The State has said it was horrified by the revelations about the 796 babies buried at Tuam. However, HSE reports into Tuam and Bessborough mother and baby homes had been prepared for the Government two years previously, writes Conall Ó Fátharta
The latest revelations about the Tuam and Bessborough mother and baby homes raise a number of serious questions as to why a State inquiry into the issue was not launched three years ago.
Material obtained by the Irish Examiner shows that the HSE examined both Tuam and Bessborough as part of the Magdalene laundries inquiry in 2012.
What it uncovered was so shocking that senior HSE figures recommended that the minister be immediately informed so that “a fully fledged, fully resourced forensic investigation and State inquiry” could be launched.
However, it would be almost another two years before an inquiry was announced, on foot of the revelations of historian Catherine Corless.
The HSE material directly addresses infant deaths, and records that the nuns had been soliciting money from parents of children that had been discharged or died. Most shocking of all, concern is expressed that almost 1,000 children may have been trafficked from Tuam for adoption, “possibly in the USA”, noting that “this may prove to be a scandal that dwarfs other, more recent issues with the Church and State”.
A separate report on Bessborough, written in 2012, spoke of “staggering” numbers of children listed as having died at the institution. The author of the report says infant mortality at Bessborough between 1934 and 1953 is “a cause for serious consternation”. Curiously, no deaths were recorded after 1953 but 478 children died in this 19-year period — which works out as one child every fortnight for almost two decades.
Perhaps most shocking of all is the view of the report that death certificates may have been falsified so children could be “brokered into clandestine adoption arrangements, both foreign and domestic” — a possibility the HSE report said had “dire implications for the Church and State“.
It is worth noting that the HSE was making such allegations after examining the institution’s own records. The report, which runs to more than 20 pages, notes that these records reveal a culture “where women and babies were considered little more than a commodity for trade amongst religious orders” and that they were “provided with little more than the basic care and provision afforded to that of any individual convicted of crimes against the State”.
The report highlights the “intricacies of Bessborough’s accounting practices”, and that “detailed financial records and accounts were not handed over to the HSE by the Sacred Heart Order”.
We also learn of the nuns’ “preoccupation with material assets” and “preoccupation with materialism, wealth, and social status”, and that the women provided “a steady stream of free labour and servitude”. The nuns also received “financial renumeration” for the children of these women.
With regard to the money made by the order both via adoption and by making natural mothers pay for their care, the report specifically states that “further investigation is warranted into these practices”.
Thus it was that, in 2012, while preparing material for the McAleese investigation into Magdalene laundries, two separate HSE reports noted the issue of infant deaths at both Tuam and Bessborough. One noted that almost 500 children died in Bessborough in less than 20 years.
Both reports mentioned the possibility that children had been trafficked for adoption with one speculating that it was possible that death certificates were falsified so children could be “brokered” for adoption.
Both mentioned that these issues needed to be investigated as a matter of urgency; one was so concerned about the implications of what was located at Tuam that it recommended the minister be informed immediately so that a State inquiry could be launched.
It also noted the possibility that up to 1,000 children may have been trafficked from the Tuam mother and baby home, which could “prove to be a scandal that dwarfs other, more recent issues with the Church and State”.

Information supplied ▸
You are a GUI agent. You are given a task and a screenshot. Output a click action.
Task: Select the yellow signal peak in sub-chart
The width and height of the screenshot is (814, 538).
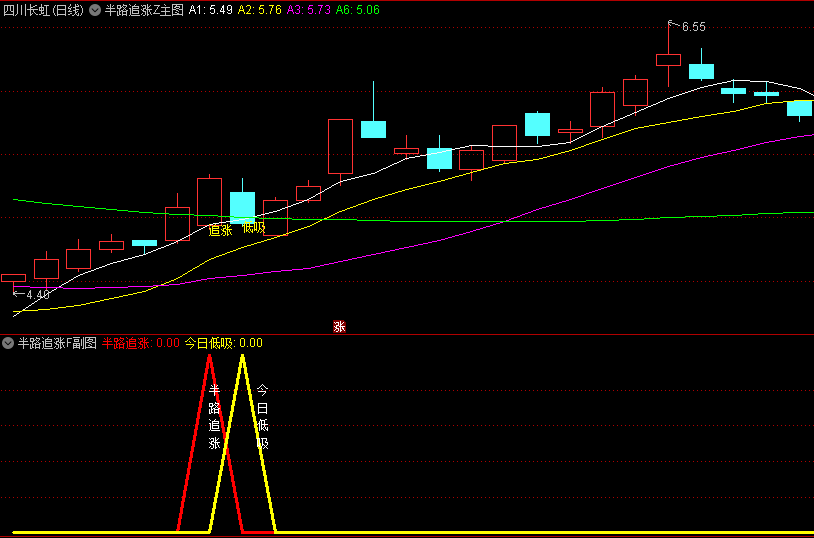pos(242,358)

Instructions to follow ▸
Could you reproduce the mother and baby homes article from "We also learn" up to and including "than 20 years.", replacing "nuns" with "sisters" throughout?

Worked solution ▸
We also learn of the sisters’ “preoccupation with material assets” and “preoccupation with materialism, wealth, and social status”, and that the women provided “a steady stream of free labour and servitude”. The sisters also received “financial renumeration” for the children of these women.
With regard to the money made by the order both via adoption and by making natural mothers pay for their care, the report specifically states that “further investigation is warranted into these practices”.
Thus it was that, in 2012, while preparing material for the McAleese investigation into Magdalene laundries, two separate HSE reports noted the issue of infant deaths at both Tuam and Bessborough. One noted that almost 500 children died in Bessborough in less than 20 years.